The stringer separation distance is selected to keep the center
line 314 of each stringer 220 equidistant or substantially
equidistant in a vertical direction, i.e., above or below, a
geometric point or location on the sidewalls 204 and 206, which is
considered herein to be a "centroid" for each side 204 and 206.
[0042] The geometric center of the sides, i.e., the centroid in
each wall, is identified by reference numeral 230. The stringer
separation distance 312 is considered herein to be the distance
between a geometric axis or center line 314 of each of the two
stringers. In one embodiment of a holding tank with
internally-reinforced sidewalls, the wall stiffener is located
between the sidewalls at the centroids of each wall. In preferred
embodiments, wherein multiple stiffeners are used, the stiffeners
can be spatially separated from each other and located in the
sidewalls to be equidistant or substantially equidistant from the
centroid 230 in order to equalize the retention force provided by
each stringer. In an alternate embodiment, two or more stringers
are horizontally separated from each other in the sidewalls to be
at the same level or distance from the bottom 110 of the tank but
on either side of the centroid 230. In yet another embodiment
having four stringers, two of the four stringers being located as
shown in FIG. 3, two other stringers being laterally separated from
each other on either side of the centroid 230 and at the same
distance from the bottom 110.
[0043] FIG. 4 is a perspective view of the center tank 104 shown in
FIG. 1. As with the tank shown in FIG. 3, the walls are upright,
substantially planar and have exterior surfaces that are
substantially smooth. The center tank 104 has a front wall 400 and
an opposing rear wall 402. Similarly it has a left-hand wall 404
and an opposing right-hand wall 406. The four walls, 400, 402, 404
and 406 are substantially planar and joined to each other by
stress-relieving, curved corner sections 408. The opposing left and
right sidewalls 404 and 406 are held substantially upright with
smooth exterior surfaces 410. Their outward and inward deflection
is reduced or eliminated by two stringers 440-1 and 440-2, both of
which are hollow to allow air to flow in and through them, both of
which extend between the two opposing sidewalls 404 and 406. As
with the stringers 220-1 and 220-2 depicted in FIGS. 2 and 3, the
stringers 440-1 and 440-2 are also formed together with the
sidewalls and are thus continuous and seamless with the sidewalls,
i.e., the stringers are formed integrally with the rest of the
tank.
[0044] The center tank 104 is shown in cross section in FIG. 5,
which is a cross section through section lines 5-5. The center tank
104 is also formed by rotational molding. As with the stringers
used in the left-hand tank, the stringers 440 used in the center
tank are preferably located in the sidewalls so that they are
vertically above and below and equally separated from what is
considered herein to be a centroid or geometric center 430 for the
left side wall 404 and the right-hand wall 406. Alternate
embodiments include a tank with laterally or horizontally separated
stringers located on either sides of the centroid 430.
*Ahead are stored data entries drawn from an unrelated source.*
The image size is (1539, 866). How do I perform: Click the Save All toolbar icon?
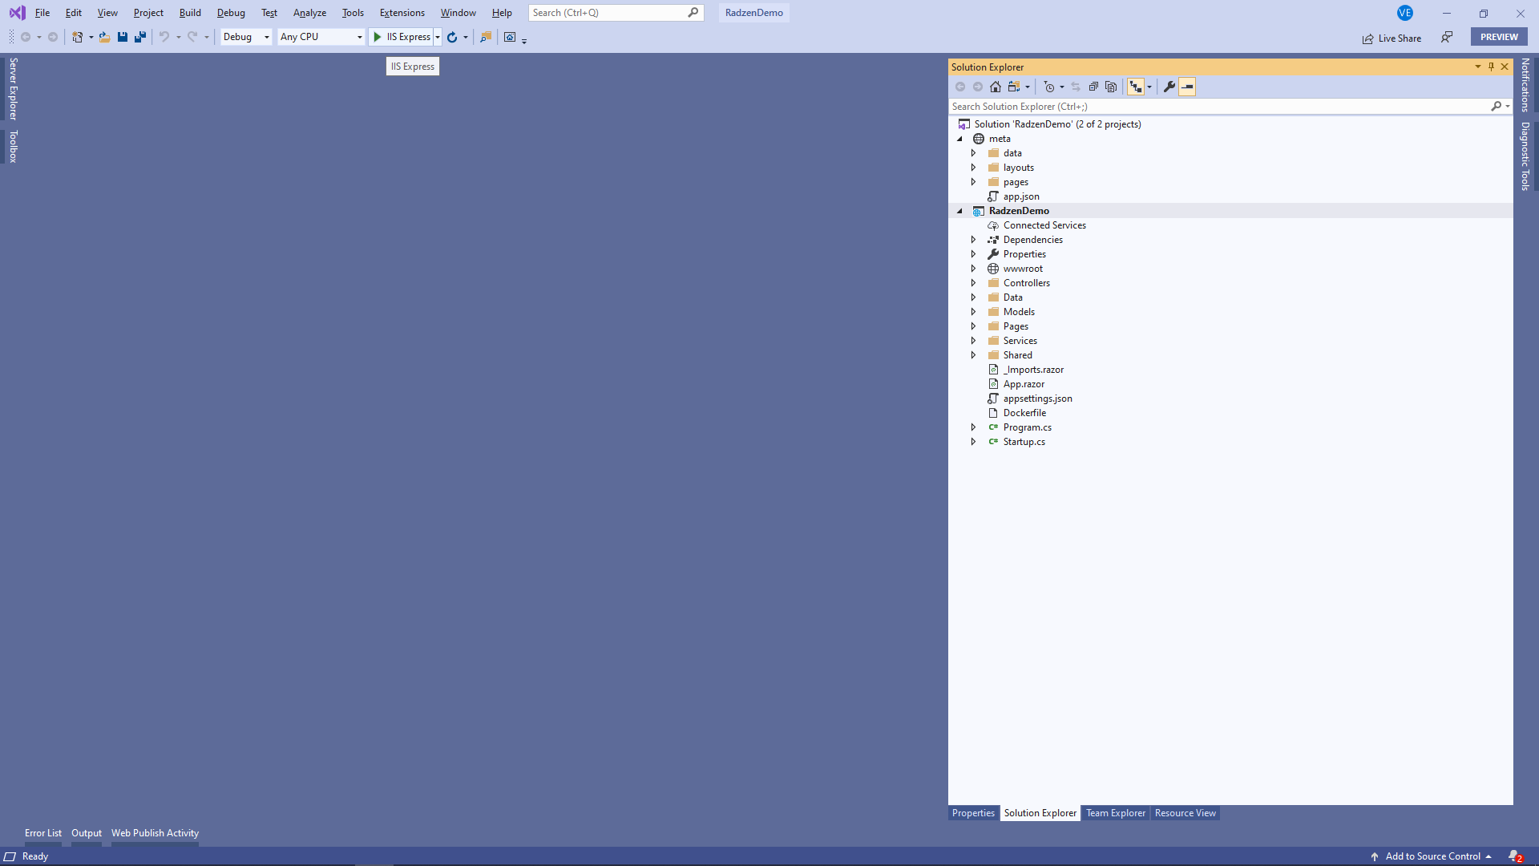point(140,37)
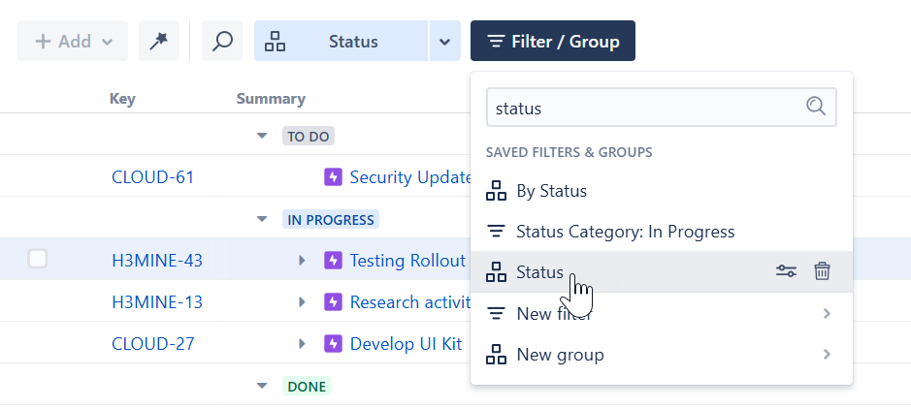Click the Filter / Group button
Viewport: 911px width, 408px height.
tap(553, 42)
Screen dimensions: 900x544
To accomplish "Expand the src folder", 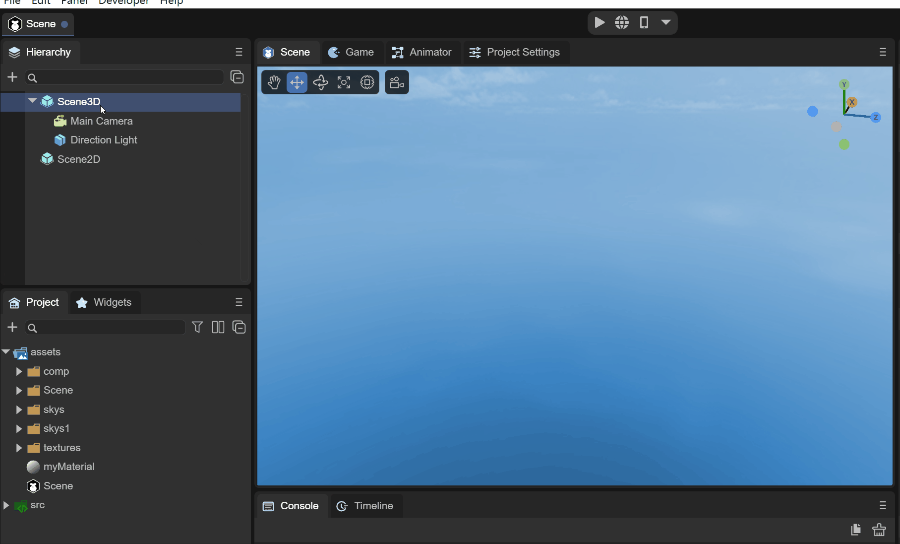I will coord(6,505).

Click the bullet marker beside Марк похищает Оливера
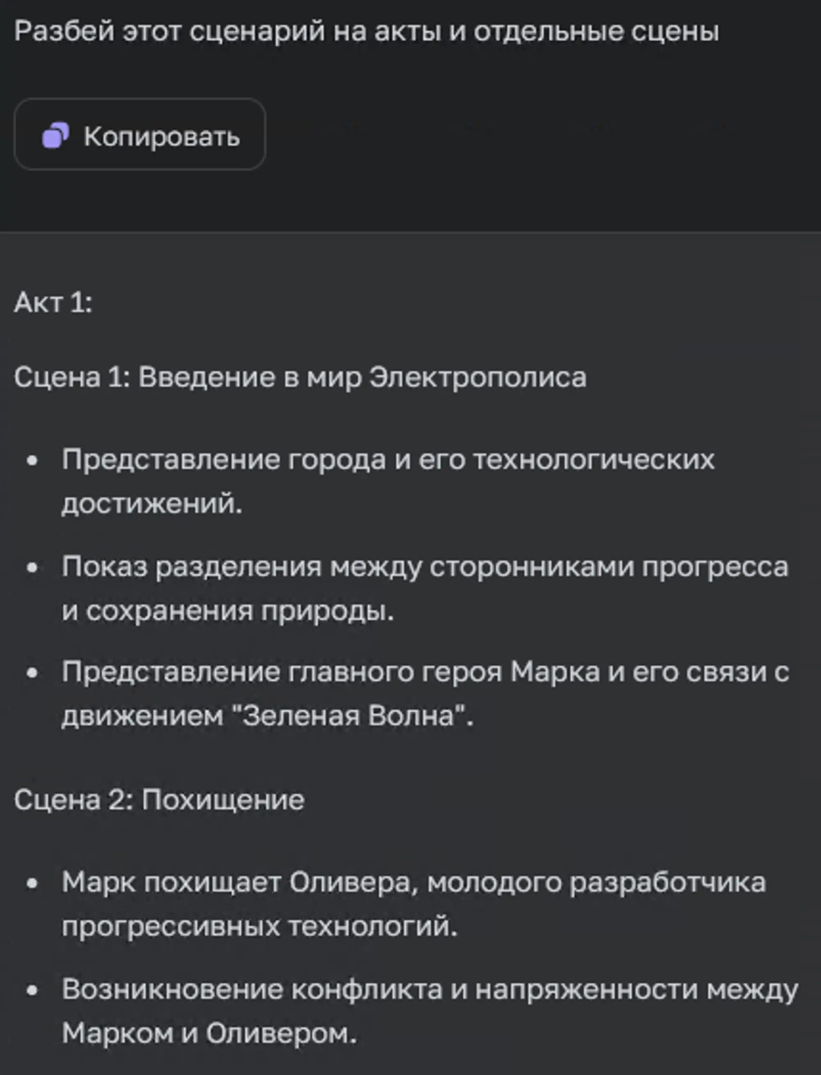(32, 884)
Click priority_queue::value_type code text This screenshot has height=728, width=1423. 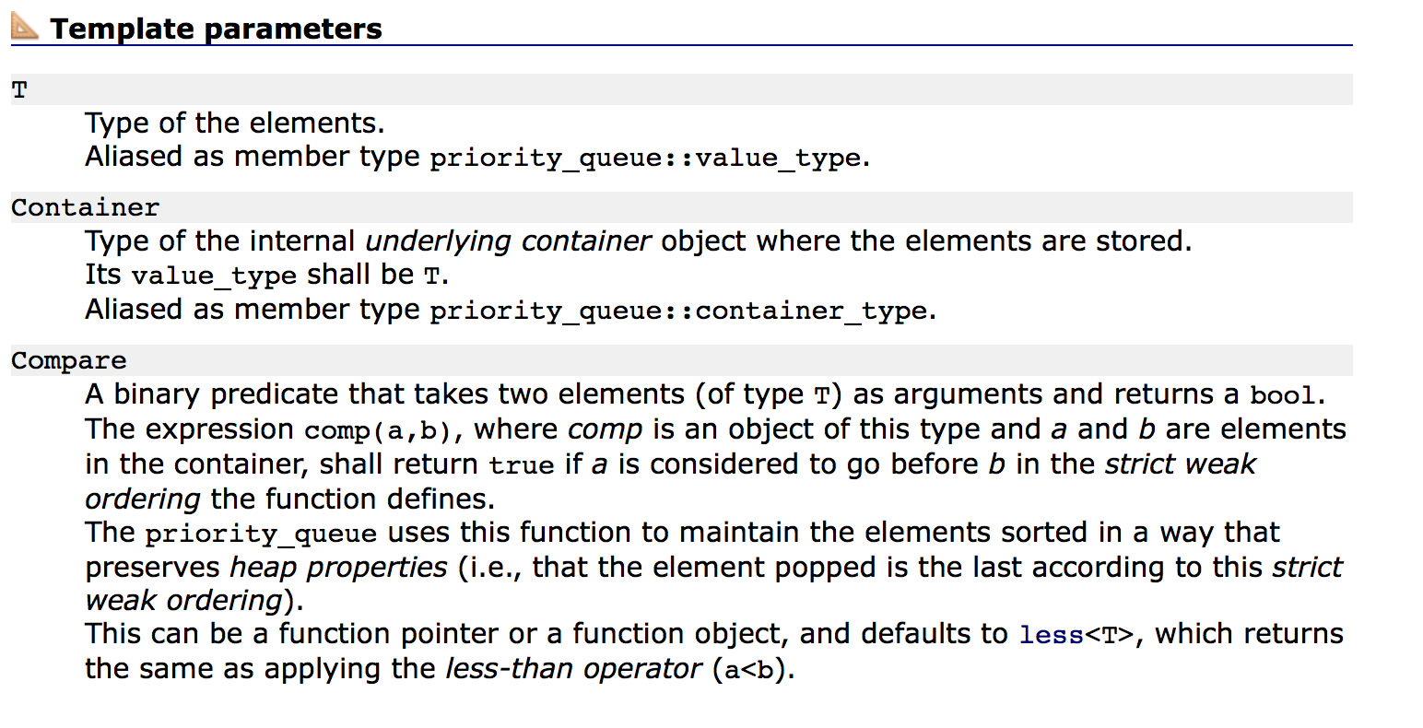pyautogui.click(x=645, y=159)
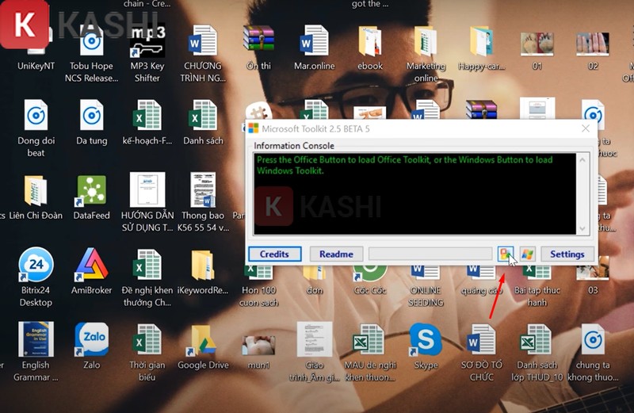Select the UniKeyNT desktop icon
Screen dimensions: 634x413
click(36, 42)
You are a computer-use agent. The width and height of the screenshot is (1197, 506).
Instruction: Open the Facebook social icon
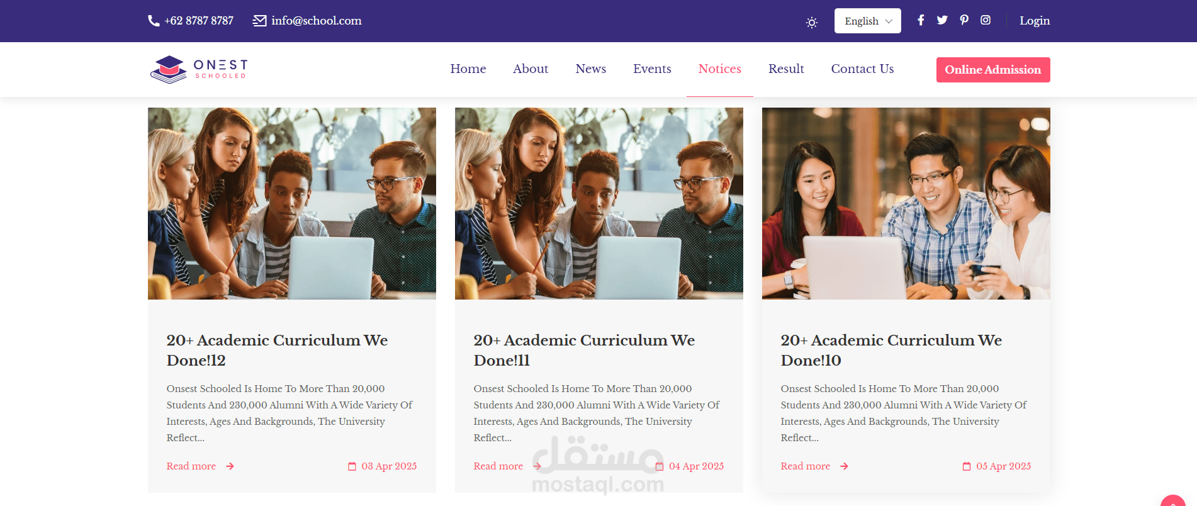[x=921, y=20]
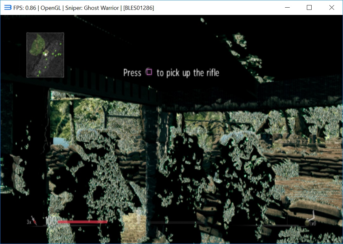
Task: Click the BLES01286 game ID text
Action: (x=139, y=8)
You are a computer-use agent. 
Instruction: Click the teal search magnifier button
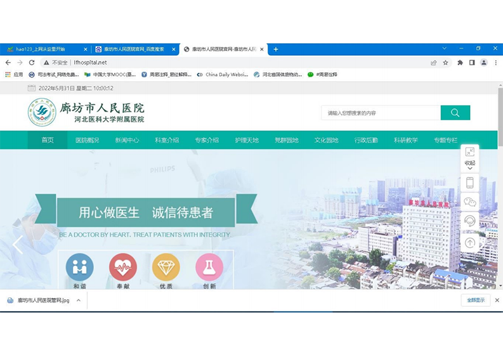(455, 113)
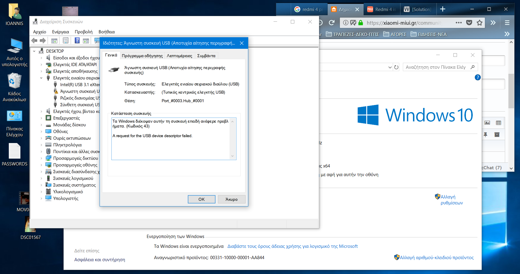This screenshot has width=520, height=274.
Task: Select the Άγνωστη συσκευή USB tree item
Action: point(79,91)
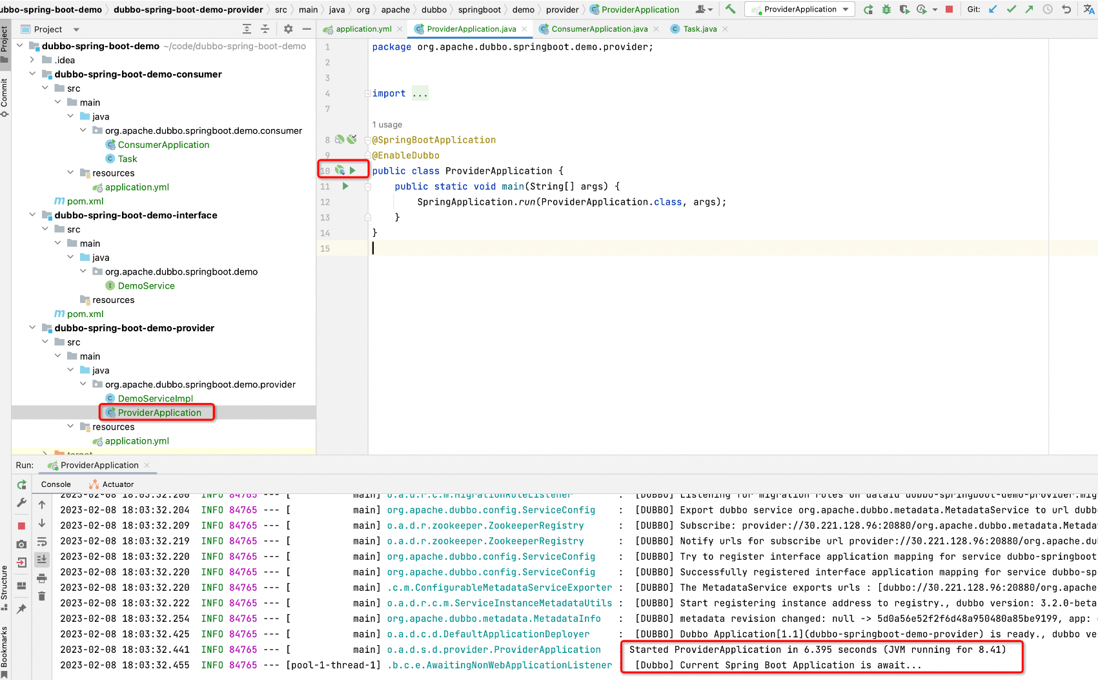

[0045] As used herein, the centroid is considered to be a geometric
center of the side walls. The actual location of the centroid will
vary depending upon the geometry of the sidewalls.
[0046] For purposes of claim construction, the walls of each tank
are thin but nevertheless have two opposing surfaces referred to as
"interior" and "exterior" surfaces. As shown in FIG. 5, which is a
cross-sectional view of the middle tank 104 shown in FIG. 4, a
first interior surface 450 faces into the tank; a second exterior
surface 452 faces outwardly. Both surfaces are preferably
smooth.
[0047] The right-side wall 406 is also thin and it too has opposing
surfaces 454 and 456. A first, interior surface 454 of the
right-side wall 406 faces into the tank; a second opposing exterior
surface 456 is smooth and faces outwardly.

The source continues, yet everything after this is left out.